## SOURCE TEXT
Modal launches Auto Endpoints to put transparent LLM inference behind a single CLI command
Modal's Auto Endpoints deploy production-ready LLM inference in one command, with pre-optimized GPU configurations, engine-level observability, and a serving stack you can inspect and modify.
Modal is launching Auto Endpoints, a product that deploys production-ready LLM inference with a single CLI command while keeping the full serving stack visible and modifiable. The pitch targets the gap between managed inference APIs that hide their configuration and self-managed deployments that require tuning a web of engine parameters before the first request lands cleanly.
What shipped
Auto Endpoints are OpenAI API-compatible inference services backed by Modal applications that users can inspect, fork, and change. Each endpoint ships with configurations pre-optimized by Modal’s team for specific models, with GPU selection, engine settings, and scaling behavior already tuned. Deploying one looks like:
modal endpoint create --name agent --model zai-org/GLM-5.2-FP8
Under the hood, each endpoint runs as a Modal application with auto-scaling across multiple replicas. The differentiator from a vanilla managed provider is observability: dashboards expose engine-level metrics including speculative decoding acceptance rates and per-replica latency rather than just aggregate request throughput. The underlying application code is also accessible, so teams that need to deviate from Modal’s defaults can modify the serving configuration directly.

## PROBLEM TO WORK ON
Which settings does the Auto Endpoints announcement say come already tuned in each endpoint's pre-optimized configuration? List every one. The material after this point is not needed.

## RAW DATA
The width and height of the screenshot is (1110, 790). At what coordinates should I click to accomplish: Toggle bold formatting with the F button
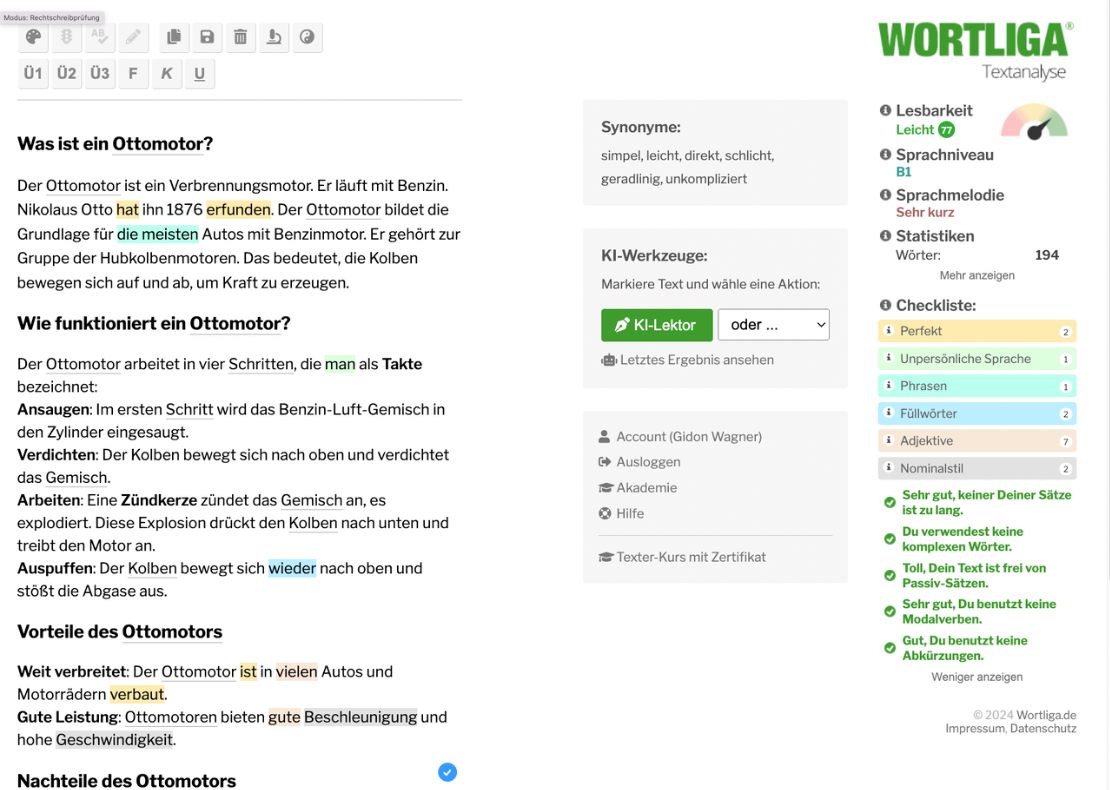(x=133, y=73)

## WRITTEN ANSWER
- GPU selection
- Engine settings
- Scaling behavior